> BRIEF
In the piece about airline refunds, when does Linda Reynolds receive commission for holidays?

> READING TEXT
►

The crisis and airlines attitude has indeed caused a number of other businesses and freelance travel consultants to be out of pocket and go into administration.
Linda Reynolds, a freelance personal travel agent, is currently working for no income. She is spending all her time trying to help her clients with refunds. She will actually end up not only losing all her income but possibly owing it too. This is because she receives commission for holidays one month prior to travel that is now no longer taking place. Where possible she is refunding what she can and trying to get airlines to honour their legal duty. She says to consumers wanting to get their money back from travel agent to “Please bear with us. Small companies are going bust trying to do the right thing. We often can refund part of the package but are waiting on the airlines who are refusing to give refunds.”
ABTA Chief Executive, Mark Tanzer, said “These are unprecedented times in the travel industry, and for the sector to come through it is vital that all parts of the chain respect their obligations. Governments have rightly identified the aviation sector as requiring emergency support, but funds provided must find their way to the passengers and corporate partners of the airlines – tour operators and travel agents – as the problem has moved down the chain. This is to the detriment of customers and the whole travel and tourism sector, at a time when co-operation is essential.”
Where is the airline regulator, CAA in all of this?
The Civil Aviation Authority (CAA) is the regulatory body for airlines. When approached for comment regarding what it would do to ensure that airlines abided by the law, it referred me only to its website where the advice has not changed for some time and does not address the issue of airlines not providing refunds in full.
When pushed for what action it was taking to address the problem, a CAA spokesperson simply said “If an airline cancels a flight they are legally obliged to refund the customer.”
An ABTA spokesperson said: “We continue to stress in our discussions with the CAA, as the relevant enforcement body, that airlines are obliged to refund under Regulation 261 and under IATA regulations for IATA members.”

◄

> PROVIDED MATERIAL

►

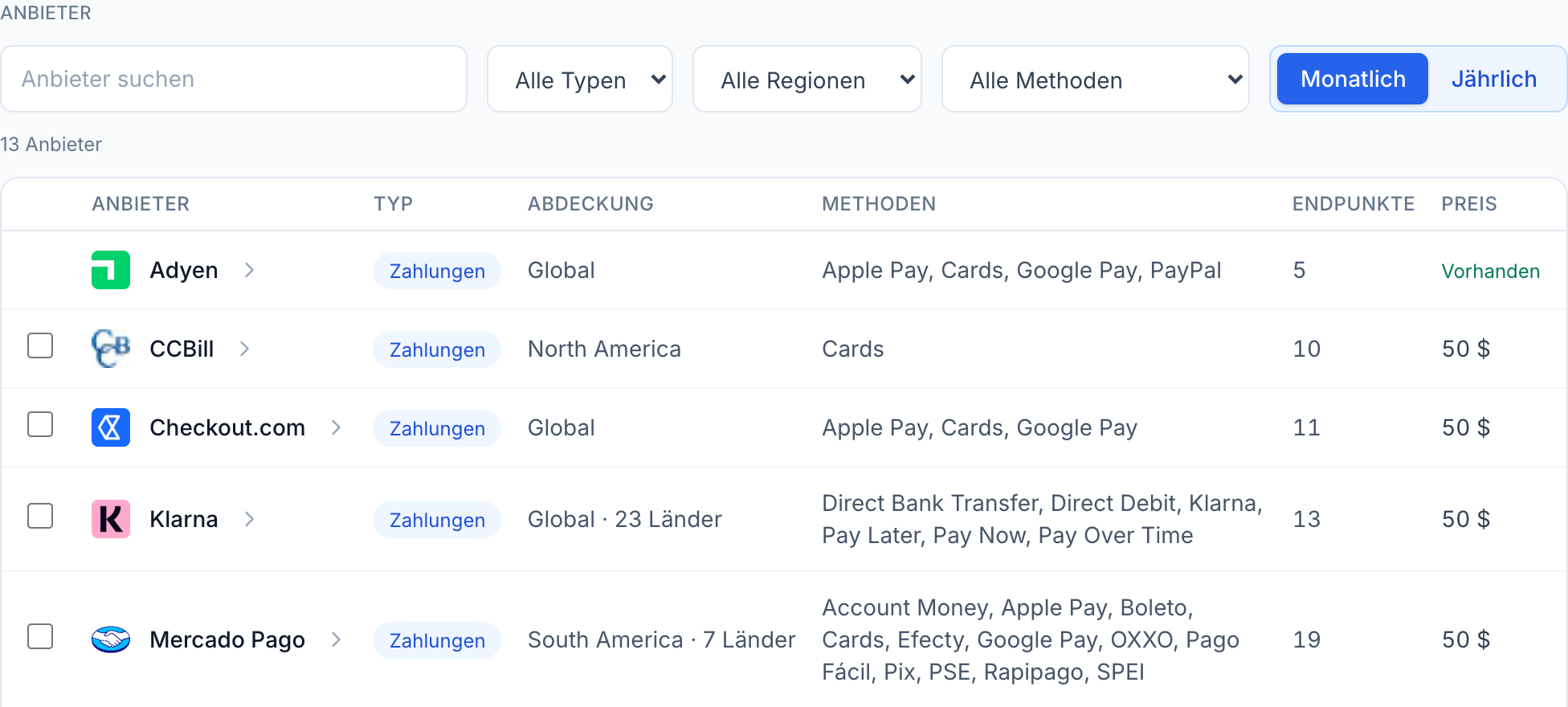
Task: Click the pink Klarna K logo
Action: click(x=111, y=519)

◄

> ANSWER TO THE PROBLEM
One month prior to travel.